Schools in Britain should teach young boys about the dangers posed by the likes of Andrew Tate, a police official has said.
Maggie Blyth, the National Police Chiefs’ Council lead for violence against women and girls, has said that policing bodies in the UK would like to see schools start teaching children about the claimed dangers of online “misogyny”, as well of influencers such as Andrew Tate.
It comes amid evidence that Tate has become extremely popular amongst young males in the country, with a recent report finding that around three-quarters of Gen Z males had seen content produced by the influencer.
During an interview with The Times, Blyth said that UK law enforcement now wanted to see schools tackle the likes of Tate in the hopes it will curb the influence of his ideas.
“I think there’s so much more that must and should be done at primary school into secondary about boys’ behaviour, and what boys feel they get away with,” she told the publication.
“The exacerbated risk around Instagram and Snapchat, where behaviour goes on online that is unchecked — sharing of images, pornography, misogyny,” she continued, adding that the Andrew Tate situation was “grave”.
Ultimately, the senior officer said that society needed to examine how ultimately to “stop men and boys developing a [harmful] type of behaviour or attitude” when it comes to women, an attitude that she appeared to link strongly to beliefs and views espoused by Andrew Tate.
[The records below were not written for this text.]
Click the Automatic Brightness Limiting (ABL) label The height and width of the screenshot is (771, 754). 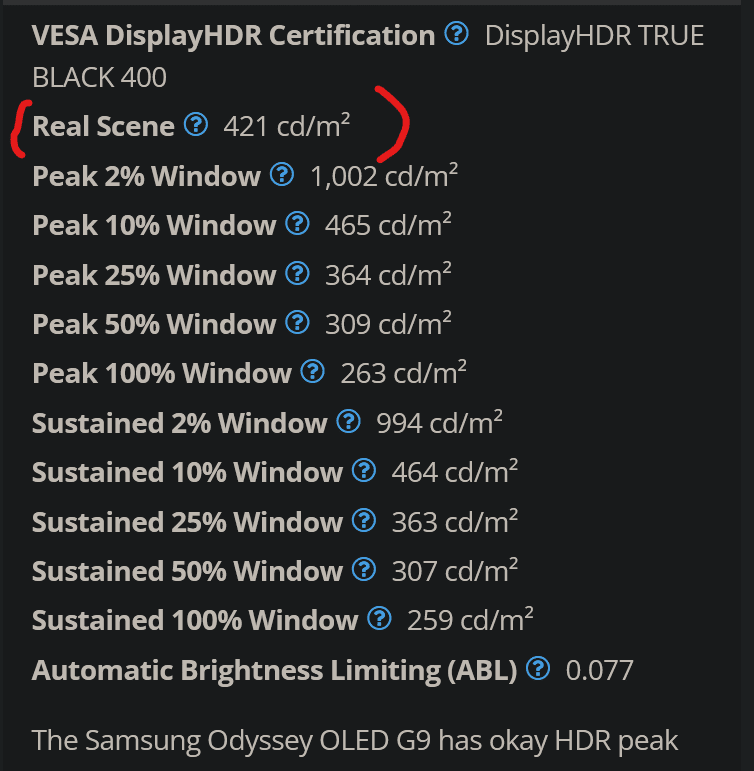tap(274, 671)
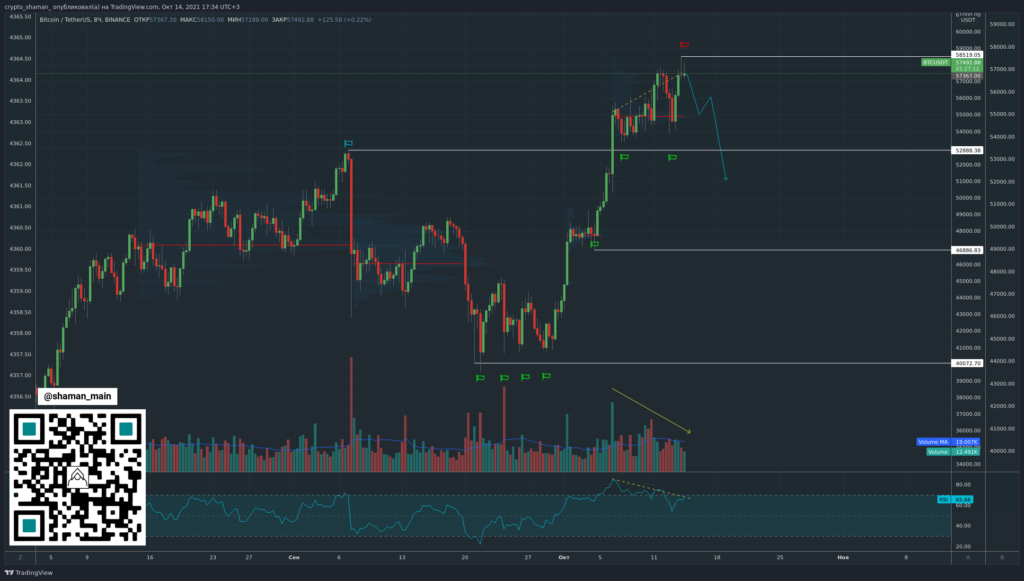The height and width of the screenshot is (581, 1024).
Task: Click the red flag above the latest candle
Action: click(684, 46)
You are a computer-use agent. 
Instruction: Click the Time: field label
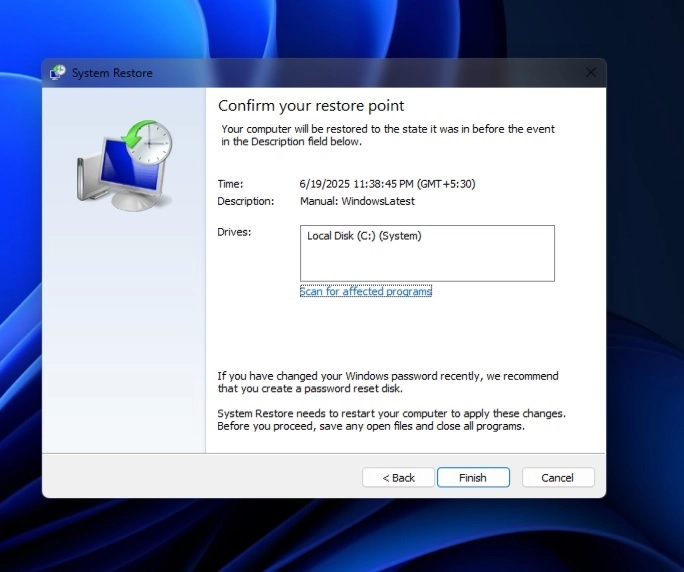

Blyth appears to be taking part in a losing battle however, with recent polling published by far-left private intelligence agency ‘Hope Not Hate’ claiming that around 74 per cent of boys in Britain have seen the influencer’s online material, with almost all having a positive view of the former kickboxing champion.
School teachers in the country have also seemingly struggled to stop the tide of Tatism, with many educators signing up for courses designed to help them fight the rise of the social media giant, as well as so-called “rampant masculinity” more generally.
Some of these anti-Tate courses have reportedly been set up by activist Matt Pinkett, a progressive education guru with a history of pushing for children to get “pornography education”, as well as for measures fighting “rape culture”.
How effective such measures will be remains to be seen, with some teachers saying that many young boys have been drawn to Tate’s doctrine of “hard work and hard exercise”.
Tate has also been a hardline advocate for Islam, something he sees as being the “last true religion” available to men.